Data records:
----------

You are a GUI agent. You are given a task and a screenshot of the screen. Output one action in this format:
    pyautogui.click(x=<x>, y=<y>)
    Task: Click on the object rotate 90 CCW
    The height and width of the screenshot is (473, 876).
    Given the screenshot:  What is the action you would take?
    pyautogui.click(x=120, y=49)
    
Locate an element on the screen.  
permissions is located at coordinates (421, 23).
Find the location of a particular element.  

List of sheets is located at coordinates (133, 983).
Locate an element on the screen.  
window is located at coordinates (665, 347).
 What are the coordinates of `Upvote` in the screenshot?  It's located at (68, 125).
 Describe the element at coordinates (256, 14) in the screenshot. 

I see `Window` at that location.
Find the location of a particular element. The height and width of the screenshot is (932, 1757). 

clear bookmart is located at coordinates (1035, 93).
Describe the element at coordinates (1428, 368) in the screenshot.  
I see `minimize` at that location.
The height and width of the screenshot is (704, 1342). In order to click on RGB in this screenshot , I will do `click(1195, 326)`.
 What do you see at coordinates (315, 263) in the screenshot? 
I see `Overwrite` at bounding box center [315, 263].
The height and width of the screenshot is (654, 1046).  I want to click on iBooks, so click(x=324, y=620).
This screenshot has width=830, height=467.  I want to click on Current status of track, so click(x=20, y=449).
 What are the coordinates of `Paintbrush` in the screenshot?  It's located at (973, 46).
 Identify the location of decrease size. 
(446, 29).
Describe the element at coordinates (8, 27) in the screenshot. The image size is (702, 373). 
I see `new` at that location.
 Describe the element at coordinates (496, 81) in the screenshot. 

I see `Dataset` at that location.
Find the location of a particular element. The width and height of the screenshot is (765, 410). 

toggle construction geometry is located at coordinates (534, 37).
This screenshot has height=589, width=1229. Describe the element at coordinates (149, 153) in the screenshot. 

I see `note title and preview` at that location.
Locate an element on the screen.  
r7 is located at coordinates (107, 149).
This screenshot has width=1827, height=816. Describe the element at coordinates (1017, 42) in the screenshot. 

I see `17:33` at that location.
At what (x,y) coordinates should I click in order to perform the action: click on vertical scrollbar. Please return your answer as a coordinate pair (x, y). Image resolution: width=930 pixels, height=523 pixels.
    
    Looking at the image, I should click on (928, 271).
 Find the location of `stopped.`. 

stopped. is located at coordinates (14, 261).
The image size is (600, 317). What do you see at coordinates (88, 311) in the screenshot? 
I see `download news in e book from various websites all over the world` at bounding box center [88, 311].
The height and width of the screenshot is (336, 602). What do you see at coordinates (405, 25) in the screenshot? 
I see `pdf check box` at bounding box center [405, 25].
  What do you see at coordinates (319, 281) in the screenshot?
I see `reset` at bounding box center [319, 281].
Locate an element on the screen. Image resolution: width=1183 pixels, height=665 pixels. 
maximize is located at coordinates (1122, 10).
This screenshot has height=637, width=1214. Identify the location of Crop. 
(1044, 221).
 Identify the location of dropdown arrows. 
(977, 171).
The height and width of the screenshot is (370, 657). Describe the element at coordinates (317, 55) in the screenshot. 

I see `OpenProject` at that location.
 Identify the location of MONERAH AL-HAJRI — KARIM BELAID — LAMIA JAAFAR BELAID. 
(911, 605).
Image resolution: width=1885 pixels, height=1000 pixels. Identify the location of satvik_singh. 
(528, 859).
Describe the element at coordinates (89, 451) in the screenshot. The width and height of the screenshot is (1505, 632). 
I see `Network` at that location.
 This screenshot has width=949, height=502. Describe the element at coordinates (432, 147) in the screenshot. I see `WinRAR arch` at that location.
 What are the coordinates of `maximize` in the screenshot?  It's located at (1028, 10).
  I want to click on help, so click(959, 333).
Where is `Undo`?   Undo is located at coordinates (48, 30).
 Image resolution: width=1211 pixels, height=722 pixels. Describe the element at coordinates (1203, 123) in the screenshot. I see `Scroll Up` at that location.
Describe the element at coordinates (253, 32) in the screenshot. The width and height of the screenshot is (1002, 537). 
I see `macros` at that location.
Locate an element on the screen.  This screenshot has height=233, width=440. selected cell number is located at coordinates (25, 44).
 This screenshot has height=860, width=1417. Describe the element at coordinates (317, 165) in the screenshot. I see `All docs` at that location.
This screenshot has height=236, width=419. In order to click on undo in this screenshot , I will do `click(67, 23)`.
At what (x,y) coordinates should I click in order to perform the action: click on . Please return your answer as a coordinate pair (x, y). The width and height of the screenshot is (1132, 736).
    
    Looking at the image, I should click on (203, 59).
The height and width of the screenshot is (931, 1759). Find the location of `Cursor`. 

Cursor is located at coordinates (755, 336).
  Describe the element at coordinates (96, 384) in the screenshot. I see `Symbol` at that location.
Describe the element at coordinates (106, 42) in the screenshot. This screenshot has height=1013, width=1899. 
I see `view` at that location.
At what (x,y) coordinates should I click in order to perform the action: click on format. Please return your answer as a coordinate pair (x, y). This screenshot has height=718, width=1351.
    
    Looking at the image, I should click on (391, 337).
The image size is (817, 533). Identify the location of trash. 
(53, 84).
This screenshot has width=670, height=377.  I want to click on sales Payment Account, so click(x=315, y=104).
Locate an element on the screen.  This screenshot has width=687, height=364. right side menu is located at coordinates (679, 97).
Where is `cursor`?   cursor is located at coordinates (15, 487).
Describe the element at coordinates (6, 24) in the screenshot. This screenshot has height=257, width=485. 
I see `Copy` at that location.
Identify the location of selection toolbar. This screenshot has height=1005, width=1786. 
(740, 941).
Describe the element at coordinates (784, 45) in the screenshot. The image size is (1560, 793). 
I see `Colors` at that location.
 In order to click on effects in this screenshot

----------

YOUR INSTRUCTIONS: Render every one of the records above as a JSON array of strings, with one string per line and no blank lines.

WORKED SOLUTION:
[
  "You are a GUI agent. You are given a task and a screenshot of the screen. Output one action in this format:",
  "    pyautogui.click(x=<x>, y=<y>)",
  "    Task: Click on the object rotate 90 CCW",
  "    The height and width of the screenshot is (473, 876).",
  "    Given the screenshot:  What is the action you would take?",
  "    pyautogui.click(x=120, y=49)",
  "Locate an element on the screen.  ",
  "permissions is located at coordinates (421, 23).",
  "Find the location of a particular element.  ",
  "List of sheets is located at coordinates (133, 983).",
  "Locate an element on the screen.  ",
  "window is located at coordinates (665, 347).",
  " What are the coordinates of `Upvote` in the screenshot?  It's located at (68, 125).",
  " Describe the element at coordinates (256, 14) in the screenshot. ",
  "I see `Window` at that location.",
  "Find the location of a particular element. The height and width of the screenshot is (932, 1757). ",
  "clear bookmart is located at coordinates (1035, 93).",
  "Describe the element at coordinates (1428, 368) in the screenshot.  ",
  "I see `minimize` at that location.",
  "The height and width of the screenshot is (704, 1342). In order to click on RGB in this screenshot , I will do `click(1195, 326)`.",
  " What do you see at coordinates (315, 263) in the screenshot? ",
  "I see `Overwrite` at bounding box center [315, 263].",
  "The height and width of the screenshot is (654, 1046).  I want to click on iBooks, so click(x=324, y=620).",
  "This screenshot has width=830, height=467.  I want to click on Current status of track, so click(x=20, y=449).",
  " What are the coordinates of `Paintbrush` in the screenshot?  It's located at (973, 46).",
  " Identify the location of decrease size. ",
  "(446, 29).",
  "Describe the element at coordinates (8, 27) in the screenshot. The image size is (702, 373). ",
  "I see `new` at that location.",
  " Describe the element at coordinates (496, 81) in the screenshot. ",
  "I see `Dataset` at that location.",
  "Find the location of a particular element. The width and height of the screenshot is (765, 410). ",
  "toggle construction geometry is located at coordinates (534, 37).",
  "This screenshot has height=589, width=1229. Describe the element at coordinates (149, 153) in the screenshot. ",
  "I see `note title and preview` at that location.",
  "Locate an element on the screen.  ",
  "r7 is located at coordinates (107, 149).",
  "This screenshot has width=1827, height=816. Describe the element at coordinates (1017, 42) in the screenshot. ",
  "I see `17:33` at that location.",
  "At what (x,y) coordinates should I click in order to perform the action: click on vertical scrollbar. Please return your answer as a coordinate pair (x, y). Image resolution: width=930 pixels, height=523 pixels.",
  "    Looking at the image, I should click on (928, 271).",
  " Find the location of `stopped.`. ",
  "stopped. is located at coordinates (14, 261).",
  "The image size is (600, 317). What do you see at coordinates (88, 311) in the screenshot? ",
  "I see `download news in e book from various websites all over the world` at bounding box center [88, 311].",
  "The height and width of the screenshot is (336, 602). What do you see at coordinates (405, 25) in the screenshot? ",
  "I see `pdf check box` at bounding box center [405, 25].",
  "  What do you see at coordinates (319, 281) in the screenshot?",
  "I see `reset` at bounding box center [319, 281].",
  "Locate an element on the screen. Image resolution: width=1183 pixels, height=665 pixels. ",
  "maximize is located at coordinates (1122, 10).",
  "This screenshot has height=637, width=1214. Identify the location of Crop. ",
  "(1044, 221).",
  " Identify the location of dropdown arrows. ",
  "(977, 171).",
  "The height and width of the screenshot is (370, 657). Describe the element at coordinates (317, 55) in the screenshot. ",
  "I see `OpenProject` at that location.",
  " Identify the location of MONERAH AL-HAJRI — KARIM BELAID — LAMIA JAAFAR BELAID. ",
  "(911, 605).",
  "Image resolution: width=1885 pixels, height=1000 pixels. Identify the location of satvik_singh. ",
  "(528, 859).",
  "Describe the element at coordinates (89, 451) in the screenshot. The width and height of the screenshot is (1505, 632). ",
  "I see `Network` at that location.",
  " This screenshot has width=949, height=502. Describe the element at coordinates (432, 147) in the screenshot. I see `WinRAR arch` at that location.",
  " What are the coordinates of `maximize` in the screenshot?  It's located at (1028, 10).",
  "  I want to click on help, so click(959, 333).",
  "Where is `Undo`?   Undo is located at coordinates (48, 30).",
  " Image resolution: width=1211 pixels, height=722 pixels. Describe the element at coordinates (1203, 123) in the screenshot. I see `Scroll Up` at that location.",
  "Describe the element at coordinates (253, 32) in the screenshot. The width and height of the screenshot is (1002, 537). ",
  "I see `macros` at that location.",
  "Locate an element on the screen.  This screenshot has height=233, width=440. selected cell number is located at coordinates (25, 44).",
  " This screenshot has height=860, width=1417. Describe the element at coordinates (317, 165) in the screenshot. I see `All docs` at that location.",
  "This screenshot has height=236, width=419. In order to click on undo in this screenshot , I will do `click(67, 23)`.",
  "At what (x,y) coordinates should I click in order to perform the action: click on . Please return your answer as a coordinate pair (x, y). The width and height of the screenshot is (1132, 736).",
  "    Looking at the image, I should click on (203, 59).",
  "The height and width of the screenshot is (931, 1759). Find the location of `Cursor`. ",
  "Cursor is located at coordinates (755, 336).",
  "  Describe the element at coordinates (96, 384) in the screenshot. I see `Symbol` at that location.",
  "Describe the element at coordinates (106, 42) in the screenshot. This screenshot has height=1013, width=1899. ",
  "I see `view` at that location.",
  "At what (x,y) coordinates should I click in order to perform the action: click on format. Please return your answer as a coordinate pair (x, y). This screenshot has height=718, width=1351.",
  "    Looking at the image, I should click on (391, 337).",
  "The image size is (817, 533). Identify the location of trash. ",
  "(53, 84).",
  "This screenshot has width=670, height=377.  I want to click on sales Payment Account, so click(x=315, y=104).",
  "Locate an element on the screen.  This screenshot has width=687, height=364. right side menu is located at coordinates (679, 97).",
  "Where is `cursor`?   cursor is located at coordinates (15, 487).",
  "Describe the element at coordinates (6, 24) in the screenshot. This screenshot has height=257, width=485. ",
  "I see `Copy` at that location.",
  "Identify the location of selection toolbar. This screenshot has height=1005, width=1786. ",
  "(740, 941).",
  "Describe the element at coordinates (784, 45) in the screenshot. The image size is (1560, 793). ",
  "I see `Colors` at that location.",
  " In order to click on effects in this screenshot"
]